In context, the conversation was beyond a dichotomy - thankfully. Having only 2 choices leaves conversation at people insisting one is better, and becomes an argument about definitions where people take turns alternating being "right" from the viewpoint of a neutral observer.

It's proposing a solution to the author's observation that everyone is doing it in second order fashion and missing a significant amount of necessary data.

The implication is that rather than doing it the hard way via the already-obtained 2nd order dataset, it'll be easier to get a new dataset, and getting that dataset will be significantly easier that it was to get the second-order dataset, as you don't need to worry about aesthetic variety as much as teaching what level of detail is needed in the mesh for it to be "real"

wincy
1 replies
14h48m

I know where I could get several hundred terabytes (maybe an exabyte? It’s constantly growing) of ultra high quality STL files designed for 3D printing. I just don’t have the storage or the knowledge of how to turn those into a model that outputs new STL files.

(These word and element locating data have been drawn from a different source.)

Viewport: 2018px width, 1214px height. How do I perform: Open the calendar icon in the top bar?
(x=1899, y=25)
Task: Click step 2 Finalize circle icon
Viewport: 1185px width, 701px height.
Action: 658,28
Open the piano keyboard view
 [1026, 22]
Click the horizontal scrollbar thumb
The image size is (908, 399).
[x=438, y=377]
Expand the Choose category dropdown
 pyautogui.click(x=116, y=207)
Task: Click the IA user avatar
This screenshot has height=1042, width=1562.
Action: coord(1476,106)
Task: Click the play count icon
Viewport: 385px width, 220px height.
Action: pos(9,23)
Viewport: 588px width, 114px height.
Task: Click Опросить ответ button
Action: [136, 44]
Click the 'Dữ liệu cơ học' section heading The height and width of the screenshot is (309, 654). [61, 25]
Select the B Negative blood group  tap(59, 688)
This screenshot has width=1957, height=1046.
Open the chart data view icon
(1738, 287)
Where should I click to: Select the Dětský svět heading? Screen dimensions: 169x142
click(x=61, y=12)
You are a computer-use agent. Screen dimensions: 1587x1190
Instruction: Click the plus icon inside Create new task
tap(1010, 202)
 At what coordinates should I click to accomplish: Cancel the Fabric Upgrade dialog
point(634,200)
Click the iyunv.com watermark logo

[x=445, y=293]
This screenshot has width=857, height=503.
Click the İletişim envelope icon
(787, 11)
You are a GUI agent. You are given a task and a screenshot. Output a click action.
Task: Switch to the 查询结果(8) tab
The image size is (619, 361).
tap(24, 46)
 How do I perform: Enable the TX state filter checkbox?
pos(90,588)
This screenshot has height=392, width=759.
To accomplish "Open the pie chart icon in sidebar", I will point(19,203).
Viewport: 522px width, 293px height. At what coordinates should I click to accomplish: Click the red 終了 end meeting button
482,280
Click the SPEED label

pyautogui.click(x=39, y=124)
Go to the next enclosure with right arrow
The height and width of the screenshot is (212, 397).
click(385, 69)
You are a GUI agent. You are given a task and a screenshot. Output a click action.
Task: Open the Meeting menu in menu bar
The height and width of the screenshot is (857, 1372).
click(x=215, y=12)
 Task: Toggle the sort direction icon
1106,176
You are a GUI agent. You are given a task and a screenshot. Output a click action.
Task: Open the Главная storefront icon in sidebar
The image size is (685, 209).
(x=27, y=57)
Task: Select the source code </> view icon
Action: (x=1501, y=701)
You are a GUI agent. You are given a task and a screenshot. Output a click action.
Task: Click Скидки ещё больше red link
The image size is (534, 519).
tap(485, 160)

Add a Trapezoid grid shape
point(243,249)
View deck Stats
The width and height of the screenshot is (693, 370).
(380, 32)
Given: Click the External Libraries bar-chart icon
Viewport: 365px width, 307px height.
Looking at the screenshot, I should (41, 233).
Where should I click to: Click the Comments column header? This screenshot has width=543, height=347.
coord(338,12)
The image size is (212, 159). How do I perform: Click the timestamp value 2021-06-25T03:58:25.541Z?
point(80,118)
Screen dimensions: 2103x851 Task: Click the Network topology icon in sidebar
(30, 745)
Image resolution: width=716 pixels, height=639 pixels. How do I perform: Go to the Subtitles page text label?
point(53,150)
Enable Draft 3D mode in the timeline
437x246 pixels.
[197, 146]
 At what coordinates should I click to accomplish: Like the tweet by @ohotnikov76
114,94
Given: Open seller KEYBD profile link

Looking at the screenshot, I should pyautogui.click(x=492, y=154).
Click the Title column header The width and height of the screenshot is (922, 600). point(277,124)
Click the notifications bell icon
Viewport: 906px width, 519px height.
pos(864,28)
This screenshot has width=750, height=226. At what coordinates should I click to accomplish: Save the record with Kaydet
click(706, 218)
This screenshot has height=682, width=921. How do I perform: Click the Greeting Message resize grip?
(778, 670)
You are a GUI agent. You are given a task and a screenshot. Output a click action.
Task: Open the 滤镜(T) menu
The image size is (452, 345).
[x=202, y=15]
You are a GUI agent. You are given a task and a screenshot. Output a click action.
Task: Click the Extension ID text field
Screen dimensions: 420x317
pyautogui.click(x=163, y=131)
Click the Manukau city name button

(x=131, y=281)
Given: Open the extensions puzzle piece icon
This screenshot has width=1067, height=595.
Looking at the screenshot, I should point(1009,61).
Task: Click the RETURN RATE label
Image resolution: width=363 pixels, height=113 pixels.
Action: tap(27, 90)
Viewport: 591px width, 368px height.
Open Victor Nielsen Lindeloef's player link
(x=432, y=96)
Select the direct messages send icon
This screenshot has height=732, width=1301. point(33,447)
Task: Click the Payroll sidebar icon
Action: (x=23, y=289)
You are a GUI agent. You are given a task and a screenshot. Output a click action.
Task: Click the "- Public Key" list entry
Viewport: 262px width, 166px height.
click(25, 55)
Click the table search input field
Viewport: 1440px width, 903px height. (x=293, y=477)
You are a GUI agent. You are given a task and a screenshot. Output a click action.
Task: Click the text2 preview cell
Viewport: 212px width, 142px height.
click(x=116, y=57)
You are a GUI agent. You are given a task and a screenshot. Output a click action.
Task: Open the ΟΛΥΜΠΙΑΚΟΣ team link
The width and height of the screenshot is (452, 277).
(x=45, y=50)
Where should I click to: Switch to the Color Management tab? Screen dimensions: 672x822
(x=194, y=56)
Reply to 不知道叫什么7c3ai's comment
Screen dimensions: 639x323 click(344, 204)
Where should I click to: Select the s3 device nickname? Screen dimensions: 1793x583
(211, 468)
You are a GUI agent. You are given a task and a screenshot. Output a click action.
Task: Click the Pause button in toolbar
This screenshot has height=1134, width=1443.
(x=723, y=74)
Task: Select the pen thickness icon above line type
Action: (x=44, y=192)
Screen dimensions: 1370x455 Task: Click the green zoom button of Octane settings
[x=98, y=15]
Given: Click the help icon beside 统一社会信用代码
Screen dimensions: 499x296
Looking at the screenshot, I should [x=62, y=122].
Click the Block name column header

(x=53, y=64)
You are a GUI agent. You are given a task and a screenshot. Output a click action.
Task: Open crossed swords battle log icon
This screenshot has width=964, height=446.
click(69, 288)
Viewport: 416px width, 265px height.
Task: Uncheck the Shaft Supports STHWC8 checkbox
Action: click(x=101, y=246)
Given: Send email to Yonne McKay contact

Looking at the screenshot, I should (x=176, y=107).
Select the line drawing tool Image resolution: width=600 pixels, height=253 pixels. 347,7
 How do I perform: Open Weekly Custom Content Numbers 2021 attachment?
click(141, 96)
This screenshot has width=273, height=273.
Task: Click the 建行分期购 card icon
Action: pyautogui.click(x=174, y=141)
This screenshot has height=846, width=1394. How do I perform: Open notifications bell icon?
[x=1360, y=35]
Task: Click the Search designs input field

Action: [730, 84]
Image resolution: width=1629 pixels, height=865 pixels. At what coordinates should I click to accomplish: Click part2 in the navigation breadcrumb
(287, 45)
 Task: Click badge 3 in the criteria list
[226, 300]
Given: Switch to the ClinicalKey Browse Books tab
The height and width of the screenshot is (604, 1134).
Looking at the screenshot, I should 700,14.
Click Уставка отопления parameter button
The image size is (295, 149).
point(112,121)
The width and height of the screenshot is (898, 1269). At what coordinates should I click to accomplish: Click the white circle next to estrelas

I’d imagine it’d require a ton of tagging, although I have a good idea of how I could leverage existing APIs to tag it mostly automatically by generating three still image thumbnails of the content, then feeding that through CLIP, and verifying that all two or three agree on what it’s an STL of, and manually tag the ones that fail that test.

supermatt
0 replies
13h25m

There’s a pretty big difference between hundreds of terabytes and an exabyte. Maybe you meant petabyte?

derefr
0 replies
17h0m

since there isn't a bajillion high quality 3D models lying around on the internet to use as training data

There aren't a bajillion high-quality 3D models of everything, but there are an unbounded number of high-quality 3D models of some things, due to the existence of procedural mesh systems for things like foliage.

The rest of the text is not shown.